== MATERIAL SUPPLIED ==
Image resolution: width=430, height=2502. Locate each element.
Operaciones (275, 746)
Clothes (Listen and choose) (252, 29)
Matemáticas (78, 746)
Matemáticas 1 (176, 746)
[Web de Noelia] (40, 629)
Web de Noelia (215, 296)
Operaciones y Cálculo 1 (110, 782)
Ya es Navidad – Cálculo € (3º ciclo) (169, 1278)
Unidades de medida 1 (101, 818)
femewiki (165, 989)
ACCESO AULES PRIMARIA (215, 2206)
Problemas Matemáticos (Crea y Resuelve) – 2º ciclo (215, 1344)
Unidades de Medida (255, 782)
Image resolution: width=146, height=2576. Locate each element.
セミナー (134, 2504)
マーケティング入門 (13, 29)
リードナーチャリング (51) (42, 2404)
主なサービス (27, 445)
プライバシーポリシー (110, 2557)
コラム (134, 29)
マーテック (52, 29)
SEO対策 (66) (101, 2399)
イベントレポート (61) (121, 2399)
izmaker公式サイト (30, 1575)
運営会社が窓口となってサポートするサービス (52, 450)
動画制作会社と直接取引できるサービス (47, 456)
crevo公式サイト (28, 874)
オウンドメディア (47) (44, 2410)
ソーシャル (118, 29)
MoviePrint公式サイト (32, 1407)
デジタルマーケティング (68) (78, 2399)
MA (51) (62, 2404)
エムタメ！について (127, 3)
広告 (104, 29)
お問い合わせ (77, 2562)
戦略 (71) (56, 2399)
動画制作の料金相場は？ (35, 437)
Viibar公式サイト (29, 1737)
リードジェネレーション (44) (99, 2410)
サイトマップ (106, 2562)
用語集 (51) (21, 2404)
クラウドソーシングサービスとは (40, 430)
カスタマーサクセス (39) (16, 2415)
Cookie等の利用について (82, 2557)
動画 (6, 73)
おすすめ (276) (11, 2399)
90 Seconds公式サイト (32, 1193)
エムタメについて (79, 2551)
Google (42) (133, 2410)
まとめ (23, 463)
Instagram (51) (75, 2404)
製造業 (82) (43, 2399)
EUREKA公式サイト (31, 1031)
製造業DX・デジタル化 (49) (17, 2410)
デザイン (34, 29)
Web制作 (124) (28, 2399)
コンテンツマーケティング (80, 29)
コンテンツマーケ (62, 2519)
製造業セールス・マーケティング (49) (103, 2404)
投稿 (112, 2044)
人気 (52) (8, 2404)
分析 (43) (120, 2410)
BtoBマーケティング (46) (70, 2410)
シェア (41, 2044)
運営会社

== WORK TASK ==
Exact reproduction of every entry is needed.

== EXERCISE RESULT ==
Image resolution: width=430, height=2502. Locate each element.
Operaciones (275, 746)
Clothes (Listen and choose) (252, 29)
Matemáticas (78, 746)
Matemáticas 1 (176, 746)
[Web de Noelia] (40, 629)
Web de Noelia (215, 296)
Operaciones y Cálculo 1 (110, 782)
Ya es Navidad – Cálculo € (3º ciclo) (169, 1278)
Unidades de medida 1 (101, 818)
femewiki (165, 989)
ACCESO AULES PRIMARIA (215, 2206)
Problemas Matemáticos (Crea y Resuelve) – 2º ciclo (215, 1344)
Unidades de Medida (255, 782)
Image resolution: width=146, height=2576. Locate each element.
セミナー (134, 2504)
マーケティング入門 (13, 29)
リードナーチャリング (51) (42, 2404)
主なサービス (27, 445)
プライバシーポリシー (110, 2557)
コラム (134, 29)
マーテック (52, 29)
SEO対策 (66) (101, 2399)
イベントレポート (61) (121, 2399)
izmaker公式サイト (30, 1575)
運営会社が窓口となってサポートするサービス (52, 450)
動画制作会社と直接取引できるサービス (47, 456)
crevo公式サイト (28, 874)
オウンドメディア (47) (44, 2410)
ソーシャル (118, 29)
MoviePrint公式サイト (32, 1407)
デジタルマーケティング (68) (78, 2399)
MA (51) (62, 2404)
エムタメ！について (127, 3)
広告 (104, 29)
お問い合わせ (77, 2562)
戦略 (71) (56, 2399)
動画制作の料金相場は？ (35, 437)
Viibar公式サイト (29, 1737)
リードジェネレーション (44) (99, 2410)
サイトマップ (106, 2562)
用語集 (51) (21, 2404)
クラウドソーシングサービスとは (40, 430)
カスタマーサクセス (39) (16, 2415)
Cookie等の利用について (82, 2557)
動画 (6, 73)
おすすめ (276) (11, 2399)
90 Seconds公式サイト (32, 1193)
エムタメについて (79, 2551)
Google (42) (133, 2410)
まとめ (23, 463)
Instagram (51) (75, 2404)
製造業 (82) (43, 2399)
EUREKA公式サイト (31, 1031)
製造業DX・デジタル化 (49) (17, 2410)
デザイン (34, 29)
Web制作 (124) (28, 2399)
コンテンツマーケティング (80, 29)
コンテンツマーケ (62, 2519)
製造業セールス・マーケティング (49) (103, 2404)
投稿 (112, 2044)
人気 (52) (8, 2404)
分析 (43) (120, 2410)
BtoBマーケティング (46) (70, 2410)
シェア (41, 2044)
運営会社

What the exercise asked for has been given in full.